Am I being forced to replace my cracked gumboots? Is someone standing at my head with a gun yelling for me to buy new gumboots or die? Have the gumboots themselves decreed that their usefulness is over, that their owner has No Choice but to replace them?

We tell ourselves lies, you know. I tell myself lies with simple words I use every day.

"I've got to..."

"I can't help it..."

"There's no choice but to..."

FACT: There is no compulsion on me to replace my spotty gumboots. The decision is not being forced upon me. There is no outside influence over what I wear every day. There is no Ministry of Footwear State of Repair legislating on when boots must be replaced.

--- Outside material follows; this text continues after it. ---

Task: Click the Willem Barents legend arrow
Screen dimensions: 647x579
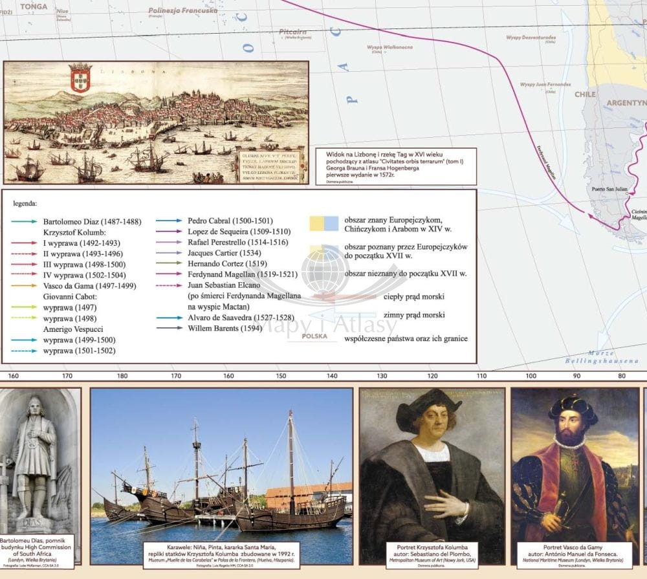Action: click(169, 329)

I choose what goes on my feet. Not someone else. Not forces beyond my control. Me.

So why do I speak as though I have no power in the decision? As though the heavens are aligning against me? As though something else apart from my own choice is compelling me?

I think it's because, often, I don't want to own my own decisions. I don't want to say, hey, I want new boots and I'm going to spend money to get them. I'd rather have it happen to me so that i can't feel like I'm being extravagant or frivolous. Saying "I have to" is a way of being able to feel sorry for myself and play the victim. And it doesn't just happen with gumboots.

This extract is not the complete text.